CHILDHOOD CANCER-FOCUSED POSTDOC OBJECTIVES:

Research projects for these postdocs will center around the use of data to find new treatments and cures for childhood cancers: either through the development of new methods or the application of existing methods. Postdocs in this group will be physically located at the Childhood Cancer Data Lab, an initiative of Alex's Lemonade Stand Foundation, which is located in Center City Philadelphia, and they will hold a postdoctoral position at Penn, with full access to Penn biomedical postdoc programs.

This is a unique opportunity to be part of a team of designers, software engineers, and biological data scientists at the first informatics lab dedicated to childhood cancer housed at a funding organization. The ideal candidate will be interested in obtaining an independent investigator position focused on data-intensive pediatric cancer research within 3 years of starting the position.
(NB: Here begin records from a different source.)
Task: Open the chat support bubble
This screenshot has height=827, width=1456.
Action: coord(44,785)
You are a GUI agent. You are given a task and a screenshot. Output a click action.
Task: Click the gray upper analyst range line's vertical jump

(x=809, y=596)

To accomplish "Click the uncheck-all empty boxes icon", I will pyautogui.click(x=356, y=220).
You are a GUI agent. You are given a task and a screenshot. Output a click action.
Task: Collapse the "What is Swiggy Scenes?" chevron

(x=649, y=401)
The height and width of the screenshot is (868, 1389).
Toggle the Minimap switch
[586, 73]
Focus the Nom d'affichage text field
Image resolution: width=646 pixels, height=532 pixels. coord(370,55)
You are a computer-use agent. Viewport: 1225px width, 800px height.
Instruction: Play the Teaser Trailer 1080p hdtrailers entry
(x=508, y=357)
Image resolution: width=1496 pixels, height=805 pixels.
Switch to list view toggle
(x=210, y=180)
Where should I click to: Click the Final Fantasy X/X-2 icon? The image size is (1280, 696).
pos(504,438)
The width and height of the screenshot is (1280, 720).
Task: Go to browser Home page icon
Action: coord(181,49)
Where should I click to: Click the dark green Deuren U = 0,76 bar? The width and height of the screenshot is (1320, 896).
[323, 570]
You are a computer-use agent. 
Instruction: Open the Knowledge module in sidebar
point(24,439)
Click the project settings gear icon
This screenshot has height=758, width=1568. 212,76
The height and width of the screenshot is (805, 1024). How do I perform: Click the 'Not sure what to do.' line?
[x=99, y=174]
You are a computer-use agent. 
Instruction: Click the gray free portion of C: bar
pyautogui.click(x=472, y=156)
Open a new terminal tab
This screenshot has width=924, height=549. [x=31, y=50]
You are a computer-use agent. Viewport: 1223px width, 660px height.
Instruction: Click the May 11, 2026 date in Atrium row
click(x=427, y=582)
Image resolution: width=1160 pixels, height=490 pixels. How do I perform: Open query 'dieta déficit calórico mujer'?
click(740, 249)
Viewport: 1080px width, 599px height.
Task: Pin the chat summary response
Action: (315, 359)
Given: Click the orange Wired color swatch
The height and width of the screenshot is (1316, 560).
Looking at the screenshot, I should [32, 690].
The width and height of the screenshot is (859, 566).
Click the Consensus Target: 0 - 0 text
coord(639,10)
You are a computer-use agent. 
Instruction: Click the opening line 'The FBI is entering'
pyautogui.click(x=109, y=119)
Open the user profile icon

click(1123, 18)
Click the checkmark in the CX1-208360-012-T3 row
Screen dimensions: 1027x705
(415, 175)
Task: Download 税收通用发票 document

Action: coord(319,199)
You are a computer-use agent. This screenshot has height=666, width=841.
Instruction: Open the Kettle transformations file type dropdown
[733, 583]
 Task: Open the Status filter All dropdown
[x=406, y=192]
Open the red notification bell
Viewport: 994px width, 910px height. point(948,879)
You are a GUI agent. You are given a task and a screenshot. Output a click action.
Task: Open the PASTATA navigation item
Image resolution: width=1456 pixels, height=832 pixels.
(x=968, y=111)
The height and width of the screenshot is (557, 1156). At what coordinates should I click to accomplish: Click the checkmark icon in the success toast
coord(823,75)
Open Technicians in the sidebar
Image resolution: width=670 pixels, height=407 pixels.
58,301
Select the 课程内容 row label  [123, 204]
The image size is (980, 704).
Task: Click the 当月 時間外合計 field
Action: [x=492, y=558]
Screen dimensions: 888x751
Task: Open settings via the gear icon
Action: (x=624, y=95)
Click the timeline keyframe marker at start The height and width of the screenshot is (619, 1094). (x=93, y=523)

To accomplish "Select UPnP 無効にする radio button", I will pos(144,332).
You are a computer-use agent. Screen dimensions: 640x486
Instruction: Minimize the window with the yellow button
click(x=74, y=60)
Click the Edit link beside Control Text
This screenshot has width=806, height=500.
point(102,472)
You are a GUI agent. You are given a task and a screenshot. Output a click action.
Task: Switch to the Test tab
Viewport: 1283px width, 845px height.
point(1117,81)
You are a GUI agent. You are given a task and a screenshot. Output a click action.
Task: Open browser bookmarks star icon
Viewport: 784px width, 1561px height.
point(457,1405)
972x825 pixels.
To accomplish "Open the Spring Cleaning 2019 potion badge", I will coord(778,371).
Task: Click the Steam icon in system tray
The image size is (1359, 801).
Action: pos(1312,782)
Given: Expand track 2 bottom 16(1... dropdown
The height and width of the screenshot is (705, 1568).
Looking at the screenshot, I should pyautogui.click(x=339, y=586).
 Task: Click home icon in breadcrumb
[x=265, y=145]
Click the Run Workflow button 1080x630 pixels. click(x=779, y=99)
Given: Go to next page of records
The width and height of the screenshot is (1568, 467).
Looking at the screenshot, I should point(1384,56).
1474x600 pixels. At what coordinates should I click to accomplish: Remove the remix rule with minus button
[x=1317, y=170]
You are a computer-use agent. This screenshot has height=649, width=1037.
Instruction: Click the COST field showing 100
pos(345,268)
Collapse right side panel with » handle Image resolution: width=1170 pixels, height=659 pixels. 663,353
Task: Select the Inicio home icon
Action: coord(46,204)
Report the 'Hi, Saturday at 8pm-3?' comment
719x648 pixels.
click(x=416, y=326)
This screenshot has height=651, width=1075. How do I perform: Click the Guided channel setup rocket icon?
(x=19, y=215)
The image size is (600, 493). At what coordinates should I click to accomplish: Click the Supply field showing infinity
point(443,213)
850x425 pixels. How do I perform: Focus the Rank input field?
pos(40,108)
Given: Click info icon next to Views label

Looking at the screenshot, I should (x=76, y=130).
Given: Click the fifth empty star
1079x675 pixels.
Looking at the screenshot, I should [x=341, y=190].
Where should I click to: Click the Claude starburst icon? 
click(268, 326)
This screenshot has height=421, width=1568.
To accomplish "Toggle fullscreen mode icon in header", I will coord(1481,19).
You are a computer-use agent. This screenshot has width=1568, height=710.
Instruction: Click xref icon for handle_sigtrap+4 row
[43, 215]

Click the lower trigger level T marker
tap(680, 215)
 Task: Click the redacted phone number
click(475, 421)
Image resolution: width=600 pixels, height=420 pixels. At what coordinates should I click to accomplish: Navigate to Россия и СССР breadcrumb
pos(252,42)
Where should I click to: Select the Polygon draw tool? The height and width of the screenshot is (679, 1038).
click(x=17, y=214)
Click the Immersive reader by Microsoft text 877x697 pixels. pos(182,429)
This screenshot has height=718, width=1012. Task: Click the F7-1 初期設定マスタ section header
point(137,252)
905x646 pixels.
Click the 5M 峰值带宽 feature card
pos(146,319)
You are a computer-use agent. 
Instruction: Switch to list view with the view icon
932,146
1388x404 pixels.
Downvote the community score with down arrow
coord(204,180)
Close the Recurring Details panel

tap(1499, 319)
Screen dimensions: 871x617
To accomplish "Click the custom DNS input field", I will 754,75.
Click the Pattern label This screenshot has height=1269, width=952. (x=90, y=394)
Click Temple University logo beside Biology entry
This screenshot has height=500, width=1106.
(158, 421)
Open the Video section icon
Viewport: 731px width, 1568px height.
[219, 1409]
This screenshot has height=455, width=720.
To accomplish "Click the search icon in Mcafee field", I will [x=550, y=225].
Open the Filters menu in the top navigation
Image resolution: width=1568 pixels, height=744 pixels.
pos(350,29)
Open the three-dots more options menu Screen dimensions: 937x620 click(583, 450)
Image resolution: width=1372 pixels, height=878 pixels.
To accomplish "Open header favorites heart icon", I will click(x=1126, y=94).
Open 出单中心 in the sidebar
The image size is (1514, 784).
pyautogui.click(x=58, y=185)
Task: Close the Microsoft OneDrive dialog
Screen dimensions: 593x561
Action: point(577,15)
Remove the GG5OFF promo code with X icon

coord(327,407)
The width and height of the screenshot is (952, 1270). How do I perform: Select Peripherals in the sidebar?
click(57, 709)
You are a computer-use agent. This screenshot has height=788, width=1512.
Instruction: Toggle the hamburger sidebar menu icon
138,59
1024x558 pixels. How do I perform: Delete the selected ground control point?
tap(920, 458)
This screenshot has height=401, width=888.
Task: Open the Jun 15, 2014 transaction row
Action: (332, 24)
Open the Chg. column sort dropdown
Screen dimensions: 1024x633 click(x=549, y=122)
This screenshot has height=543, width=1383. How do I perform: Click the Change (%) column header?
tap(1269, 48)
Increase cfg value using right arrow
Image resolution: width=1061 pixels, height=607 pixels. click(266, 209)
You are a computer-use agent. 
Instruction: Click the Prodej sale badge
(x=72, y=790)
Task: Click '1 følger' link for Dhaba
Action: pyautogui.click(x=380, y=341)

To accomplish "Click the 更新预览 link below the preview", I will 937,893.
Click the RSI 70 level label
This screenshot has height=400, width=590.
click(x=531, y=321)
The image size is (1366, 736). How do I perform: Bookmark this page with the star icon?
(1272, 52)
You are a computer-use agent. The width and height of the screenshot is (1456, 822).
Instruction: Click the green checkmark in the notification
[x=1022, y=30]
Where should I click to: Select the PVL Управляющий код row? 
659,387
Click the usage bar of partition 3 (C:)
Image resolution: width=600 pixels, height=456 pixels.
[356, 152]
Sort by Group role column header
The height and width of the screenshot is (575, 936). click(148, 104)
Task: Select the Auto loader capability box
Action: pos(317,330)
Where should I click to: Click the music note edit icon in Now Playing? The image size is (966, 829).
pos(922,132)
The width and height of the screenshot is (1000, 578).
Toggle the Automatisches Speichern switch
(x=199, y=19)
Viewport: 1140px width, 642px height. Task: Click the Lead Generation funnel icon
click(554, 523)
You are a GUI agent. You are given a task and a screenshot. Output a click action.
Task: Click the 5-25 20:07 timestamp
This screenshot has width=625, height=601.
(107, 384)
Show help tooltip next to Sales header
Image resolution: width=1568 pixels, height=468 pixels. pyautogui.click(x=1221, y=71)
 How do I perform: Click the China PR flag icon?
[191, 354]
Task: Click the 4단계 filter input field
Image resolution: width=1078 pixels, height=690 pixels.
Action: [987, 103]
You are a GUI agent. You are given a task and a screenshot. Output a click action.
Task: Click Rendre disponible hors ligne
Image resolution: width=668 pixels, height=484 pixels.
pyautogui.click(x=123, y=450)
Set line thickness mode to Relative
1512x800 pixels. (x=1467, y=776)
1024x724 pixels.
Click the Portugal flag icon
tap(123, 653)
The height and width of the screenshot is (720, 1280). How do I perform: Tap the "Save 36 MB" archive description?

CHILDHOOD CANCER-FOCUSED QUALIFICATIONS:

  1. Candidates are expected to have an PhD, MD, or equivalent degree with either
    1. A strong background in computer science, machine learning, statistics, genetics, bioinformatics, or closely related field and programming experience with attributable contributions to source code and a primary interest in applying these skills to pediatric cancers
    2. Deep expertise in pediatric cancer with some experience in biological data science and a willingness to grow their skill set in this domain.
  2. The ideal candidate will have a track record of scientific productivity and leadership and will strive for robust and reproducible analytical workflows.